PROBLEM TO WORK ON =>
Translate this sentence from the ghost story thread below into Spanish: "Her husband was in deep sleep, and she stood there, stunned, then she closed her eyes and when she opened them, the ghost was gone."

An ex-coworker of mine moved to this one house a couple of years before she started working at my old job. She woke up one night to go to the bathroom, and she was kind of semi-awake, anyways, she was walking back to the bedroom, and she saw...

A ghostly figured lady (with long black hair and wearing all white) sitting on her bed (where she was sleeping!) next to her hubby!!! Her husband was in deep sleep, and she stood there, stunned, then she closed her eyes and when she opened them, the ghost was gone. She didn't think too hard over it and went back to bed.

Not too long after (a couple of months), she started to get really sick.. and no one really knew why... Even her doctor said that everything seemed fine. She always felt pain in her chest, which never subsided, even with painkillers...

She remembered that night seeing the ghost, sitting on HER side of bed, and decided to move. after she moved to a new place, she never had that chest pain again!


----------



## mintesa (Dec 10, 2006)

oh men thats creepy! i have similar story.

my dad ones fell deeply in love with that a woman, now his x.

anyway, he gave her my grandmoms rings. my grandmom is dead. they broke up, and he was soooo sad about the rings. he was like "damn what the hell did i do"

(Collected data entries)
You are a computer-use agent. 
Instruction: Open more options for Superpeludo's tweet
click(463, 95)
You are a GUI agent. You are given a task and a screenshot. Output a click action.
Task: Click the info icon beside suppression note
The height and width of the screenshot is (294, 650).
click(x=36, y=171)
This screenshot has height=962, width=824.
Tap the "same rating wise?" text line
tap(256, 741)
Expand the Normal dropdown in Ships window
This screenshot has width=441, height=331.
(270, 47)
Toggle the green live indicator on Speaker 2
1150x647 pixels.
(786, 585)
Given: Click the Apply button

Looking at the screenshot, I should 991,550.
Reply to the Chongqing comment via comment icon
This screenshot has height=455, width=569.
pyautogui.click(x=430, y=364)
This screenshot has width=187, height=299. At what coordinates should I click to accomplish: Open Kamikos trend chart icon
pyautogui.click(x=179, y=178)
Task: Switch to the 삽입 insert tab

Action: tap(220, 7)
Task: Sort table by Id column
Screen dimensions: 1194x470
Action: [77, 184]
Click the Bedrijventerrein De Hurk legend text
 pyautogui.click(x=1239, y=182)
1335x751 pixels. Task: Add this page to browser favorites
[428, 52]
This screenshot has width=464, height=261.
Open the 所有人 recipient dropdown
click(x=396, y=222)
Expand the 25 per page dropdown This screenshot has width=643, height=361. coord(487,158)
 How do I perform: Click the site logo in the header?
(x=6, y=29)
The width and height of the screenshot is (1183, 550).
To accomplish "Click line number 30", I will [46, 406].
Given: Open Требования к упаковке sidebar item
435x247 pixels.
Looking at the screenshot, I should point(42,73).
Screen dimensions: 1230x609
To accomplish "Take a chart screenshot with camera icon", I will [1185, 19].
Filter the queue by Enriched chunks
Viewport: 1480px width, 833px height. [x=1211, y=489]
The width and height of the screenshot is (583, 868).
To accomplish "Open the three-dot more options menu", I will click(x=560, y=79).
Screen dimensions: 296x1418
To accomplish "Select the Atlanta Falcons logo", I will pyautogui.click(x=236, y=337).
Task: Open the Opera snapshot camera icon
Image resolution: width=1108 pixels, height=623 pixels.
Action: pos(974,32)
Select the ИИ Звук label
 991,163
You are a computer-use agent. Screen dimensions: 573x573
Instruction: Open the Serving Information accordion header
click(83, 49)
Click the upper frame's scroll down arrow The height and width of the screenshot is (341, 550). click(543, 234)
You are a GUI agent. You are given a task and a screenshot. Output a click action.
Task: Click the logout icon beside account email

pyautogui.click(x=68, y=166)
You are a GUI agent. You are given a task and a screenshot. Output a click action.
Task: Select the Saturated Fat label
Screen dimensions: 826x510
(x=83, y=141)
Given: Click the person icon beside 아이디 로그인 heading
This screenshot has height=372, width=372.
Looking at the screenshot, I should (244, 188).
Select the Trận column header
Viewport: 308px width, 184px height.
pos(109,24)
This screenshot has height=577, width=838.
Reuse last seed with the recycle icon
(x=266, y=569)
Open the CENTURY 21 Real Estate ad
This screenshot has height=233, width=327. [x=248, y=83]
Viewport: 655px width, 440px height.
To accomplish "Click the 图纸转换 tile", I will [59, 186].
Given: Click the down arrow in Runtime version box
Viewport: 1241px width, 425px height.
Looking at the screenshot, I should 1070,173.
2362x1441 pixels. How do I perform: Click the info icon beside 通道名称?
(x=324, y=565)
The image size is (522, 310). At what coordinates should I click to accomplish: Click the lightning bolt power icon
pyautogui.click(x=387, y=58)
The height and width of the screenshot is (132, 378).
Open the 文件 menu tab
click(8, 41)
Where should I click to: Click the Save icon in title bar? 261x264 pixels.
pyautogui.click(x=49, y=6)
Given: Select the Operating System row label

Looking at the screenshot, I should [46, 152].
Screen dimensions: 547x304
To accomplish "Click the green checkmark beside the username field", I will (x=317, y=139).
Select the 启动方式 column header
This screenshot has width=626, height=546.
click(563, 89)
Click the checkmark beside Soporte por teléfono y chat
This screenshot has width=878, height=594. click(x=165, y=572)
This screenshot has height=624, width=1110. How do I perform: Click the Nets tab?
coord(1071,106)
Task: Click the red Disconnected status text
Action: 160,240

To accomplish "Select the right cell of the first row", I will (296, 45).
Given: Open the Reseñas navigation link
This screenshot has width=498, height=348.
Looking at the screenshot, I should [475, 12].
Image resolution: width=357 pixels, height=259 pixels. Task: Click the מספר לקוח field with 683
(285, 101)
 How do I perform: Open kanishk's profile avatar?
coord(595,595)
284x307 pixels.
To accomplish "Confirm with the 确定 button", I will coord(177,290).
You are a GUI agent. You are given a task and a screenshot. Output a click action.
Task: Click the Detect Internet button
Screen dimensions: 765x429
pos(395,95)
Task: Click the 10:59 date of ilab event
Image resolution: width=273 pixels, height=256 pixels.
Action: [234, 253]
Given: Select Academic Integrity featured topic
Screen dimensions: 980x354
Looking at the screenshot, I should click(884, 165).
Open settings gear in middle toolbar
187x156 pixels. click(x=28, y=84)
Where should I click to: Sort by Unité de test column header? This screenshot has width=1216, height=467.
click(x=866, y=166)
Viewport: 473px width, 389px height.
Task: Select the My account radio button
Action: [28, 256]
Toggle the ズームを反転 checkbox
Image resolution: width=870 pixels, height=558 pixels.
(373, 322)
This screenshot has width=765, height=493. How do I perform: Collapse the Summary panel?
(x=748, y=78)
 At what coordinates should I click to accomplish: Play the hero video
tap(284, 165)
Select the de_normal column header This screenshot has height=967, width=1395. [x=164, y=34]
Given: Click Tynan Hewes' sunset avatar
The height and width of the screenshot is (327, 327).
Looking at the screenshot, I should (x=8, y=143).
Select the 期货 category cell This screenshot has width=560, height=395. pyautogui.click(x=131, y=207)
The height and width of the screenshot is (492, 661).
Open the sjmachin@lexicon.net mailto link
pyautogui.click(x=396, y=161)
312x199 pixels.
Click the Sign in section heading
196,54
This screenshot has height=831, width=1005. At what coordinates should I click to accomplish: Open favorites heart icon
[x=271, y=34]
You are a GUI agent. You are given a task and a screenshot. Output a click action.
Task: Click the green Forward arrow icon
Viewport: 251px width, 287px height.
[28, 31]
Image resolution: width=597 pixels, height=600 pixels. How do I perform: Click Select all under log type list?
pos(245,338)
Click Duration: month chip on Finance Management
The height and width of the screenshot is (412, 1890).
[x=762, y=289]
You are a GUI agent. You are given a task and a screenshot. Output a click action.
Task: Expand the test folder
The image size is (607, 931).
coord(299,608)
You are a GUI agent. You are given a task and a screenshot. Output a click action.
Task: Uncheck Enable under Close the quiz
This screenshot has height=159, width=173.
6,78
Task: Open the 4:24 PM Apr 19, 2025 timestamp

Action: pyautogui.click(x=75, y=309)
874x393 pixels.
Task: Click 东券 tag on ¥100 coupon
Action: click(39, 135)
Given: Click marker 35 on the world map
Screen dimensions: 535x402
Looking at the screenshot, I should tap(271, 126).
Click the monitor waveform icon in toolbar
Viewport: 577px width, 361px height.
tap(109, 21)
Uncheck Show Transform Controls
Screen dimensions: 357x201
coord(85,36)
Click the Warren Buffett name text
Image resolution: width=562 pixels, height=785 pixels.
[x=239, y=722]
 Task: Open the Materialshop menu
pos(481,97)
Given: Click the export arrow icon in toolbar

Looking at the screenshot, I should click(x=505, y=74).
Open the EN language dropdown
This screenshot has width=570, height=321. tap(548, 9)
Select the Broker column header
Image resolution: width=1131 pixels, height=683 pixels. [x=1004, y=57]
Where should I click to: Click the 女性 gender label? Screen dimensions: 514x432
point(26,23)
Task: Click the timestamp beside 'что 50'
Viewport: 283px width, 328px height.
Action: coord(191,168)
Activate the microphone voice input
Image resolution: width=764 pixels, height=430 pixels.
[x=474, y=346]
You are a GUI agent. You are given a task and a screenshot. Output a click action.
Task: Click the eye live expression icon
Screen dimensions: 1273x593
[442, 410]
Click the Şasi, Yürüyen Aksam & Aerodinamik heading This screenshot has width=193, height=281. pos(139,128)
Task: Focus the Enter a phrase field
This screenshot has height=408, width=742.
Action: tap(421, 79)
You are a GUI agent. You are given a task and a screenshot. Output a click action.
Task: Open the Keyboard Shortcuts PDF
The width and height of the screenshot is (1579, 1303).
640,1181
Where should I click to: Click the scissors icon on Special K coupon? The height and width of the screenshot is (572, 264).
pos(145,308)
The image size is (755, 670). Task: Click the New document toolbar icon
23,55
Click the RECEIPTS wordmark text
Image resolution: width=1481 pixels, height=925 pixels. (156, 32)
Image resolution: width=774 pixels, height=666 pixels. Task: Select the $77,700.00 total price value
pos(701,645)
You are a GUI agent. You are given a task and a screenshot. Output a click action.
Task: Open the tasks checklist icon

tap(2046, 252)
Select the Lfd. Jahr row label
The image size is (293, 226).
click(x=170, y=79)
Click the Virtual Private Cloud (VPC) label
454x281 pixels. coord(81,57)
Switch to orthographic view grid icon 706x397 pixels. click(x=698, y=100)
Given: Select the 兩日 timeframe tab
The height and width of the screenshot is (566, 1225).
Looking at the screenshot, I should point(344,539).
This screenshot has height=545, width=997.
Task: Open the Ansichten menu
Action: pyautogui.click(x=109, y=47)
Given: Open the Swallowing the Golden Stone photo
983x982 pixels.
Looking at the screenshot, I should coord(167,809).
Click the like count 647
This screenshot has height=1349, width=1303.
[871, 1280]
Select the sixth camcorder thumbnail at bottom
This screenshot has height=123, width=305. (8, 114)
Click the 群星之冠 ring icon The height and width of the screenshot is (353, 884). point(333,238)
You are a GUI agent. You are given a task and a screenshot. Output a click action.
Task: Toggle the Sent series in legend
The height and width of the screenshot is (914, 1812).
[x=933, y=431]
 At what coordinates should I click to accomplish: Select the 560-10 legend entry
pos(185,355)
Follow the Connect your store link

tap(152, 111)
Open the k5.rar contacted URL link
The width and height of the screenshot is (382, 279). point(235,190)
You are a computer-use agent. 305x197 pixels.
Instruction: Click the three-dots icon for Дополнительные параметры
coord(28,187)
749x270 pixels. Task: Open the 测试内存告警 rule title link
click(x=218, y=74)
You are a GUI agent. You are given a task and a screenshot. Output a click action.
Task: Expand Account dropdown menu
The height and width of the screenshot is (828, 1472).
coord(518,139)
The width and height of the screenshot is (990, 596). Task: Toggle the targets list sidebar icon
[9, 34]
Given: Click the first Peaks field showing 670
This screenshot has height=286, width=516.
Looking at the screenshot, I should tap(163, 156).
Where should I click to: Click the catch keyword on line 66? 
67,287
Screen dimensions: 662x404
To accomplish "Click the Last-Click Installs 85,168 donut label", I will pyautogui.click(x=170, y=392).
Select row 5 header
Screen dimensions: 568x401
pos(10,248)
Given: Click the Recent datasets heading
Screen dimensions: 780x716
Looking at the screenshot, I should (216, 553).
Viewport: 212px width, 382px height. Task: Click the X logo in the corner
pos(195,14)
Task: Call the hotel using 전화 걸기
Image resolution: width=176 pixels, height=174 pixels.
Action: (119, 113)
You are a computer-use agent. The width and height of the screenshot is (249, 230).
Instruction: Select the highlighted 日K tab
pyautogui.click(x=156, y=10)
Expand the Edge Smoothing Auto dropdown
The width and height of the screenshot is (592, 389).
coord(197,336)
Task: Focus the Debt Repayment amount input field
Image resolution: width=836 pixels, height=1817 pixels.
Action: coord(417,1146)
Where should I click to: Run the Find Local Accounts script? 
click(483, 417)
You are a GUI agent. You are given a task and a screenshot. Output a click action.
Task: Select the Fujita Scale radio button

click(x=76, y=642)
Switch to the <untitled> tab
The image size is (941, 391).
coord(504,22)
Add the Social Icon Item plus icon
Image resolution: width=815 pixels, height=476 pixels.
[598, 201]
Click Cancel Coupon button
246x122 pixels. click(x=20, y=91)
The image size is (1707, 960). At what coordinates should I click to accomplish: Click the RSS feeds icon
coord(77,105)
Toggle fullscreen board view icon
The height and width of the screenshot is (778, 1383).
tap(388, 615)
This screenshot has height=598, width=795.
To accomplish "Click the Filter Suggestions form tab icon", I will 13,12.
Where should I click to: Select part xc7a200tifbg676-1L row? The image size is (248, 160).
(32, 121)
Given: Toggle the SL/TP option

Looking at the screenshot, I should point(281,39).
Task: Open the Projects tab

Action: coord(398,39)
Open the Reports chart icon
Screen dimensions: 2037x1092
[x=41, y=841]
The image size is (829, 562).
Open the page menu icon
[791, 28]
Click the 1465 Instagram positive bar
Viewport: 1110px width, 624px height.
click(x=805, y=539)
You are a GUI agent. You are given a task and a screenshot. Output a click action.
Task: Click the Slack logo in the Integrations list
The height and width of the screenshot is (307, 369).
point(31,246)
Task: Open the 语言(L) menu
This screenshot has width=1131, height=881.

EXERCISE ANSWER =>
Su esposo estaba profundamente dormido, y ella se quedó allí, atónita; luego cerró los ojos y, cuando los abrió, el fantasma había desaparecido.